■ **What you should do**
List all lines of the data that include the string "cookies".

───── Data supplied

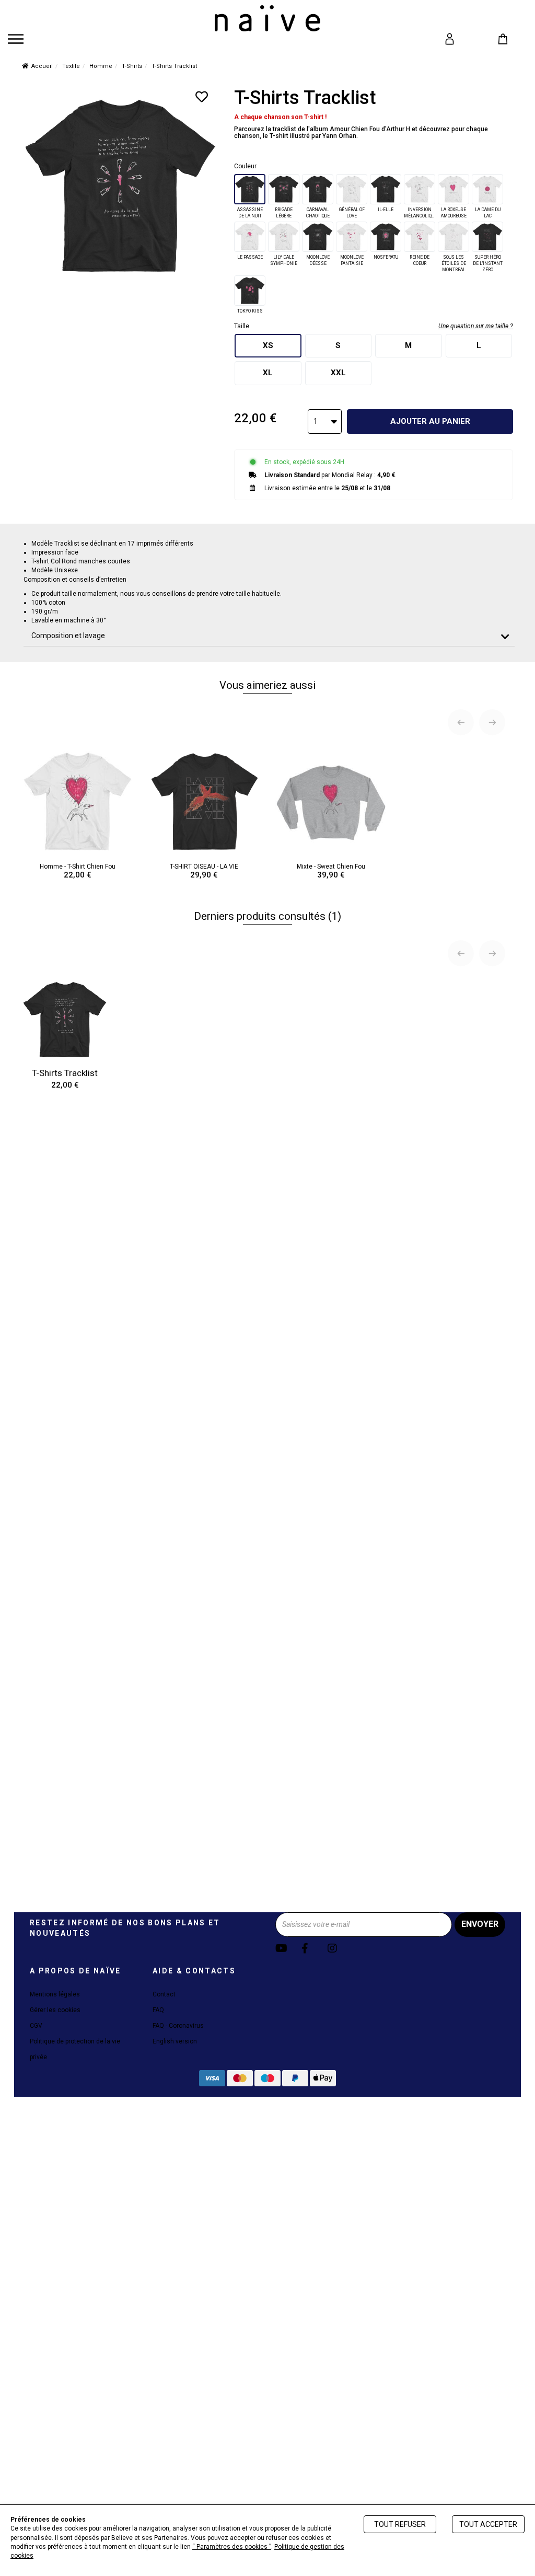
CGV (36, 2025)
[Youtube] (287, 1948)
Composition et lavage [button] (68, 635)
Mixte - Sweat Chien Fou (331, 871)
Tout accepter (488, 2524)
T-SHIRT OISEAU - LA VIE (204, 871)
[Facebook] (313, 1948)
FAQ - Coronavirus (178, 2025)
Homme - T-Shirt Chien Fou (77, 871)
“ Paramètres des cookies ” (231, 2546)
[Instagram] (339, 1948)
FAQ (158, 2010)
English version (175, 2041)
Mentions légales (55, 1994)
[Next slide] (492, 722)
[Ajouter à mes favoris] (201, 96)
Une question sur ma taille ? (475, 326)
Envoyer (479, 1924)
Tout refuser (400, 2524)
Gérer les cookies (55, 2010)
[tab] (269, 635)
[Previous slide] (461, 722)
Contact (164, 1994)
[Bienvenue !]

──────────

■ **Exercise result**
“ Paramètres des cookies ” (231, 2546)
Gérer les cookies (55, 2010)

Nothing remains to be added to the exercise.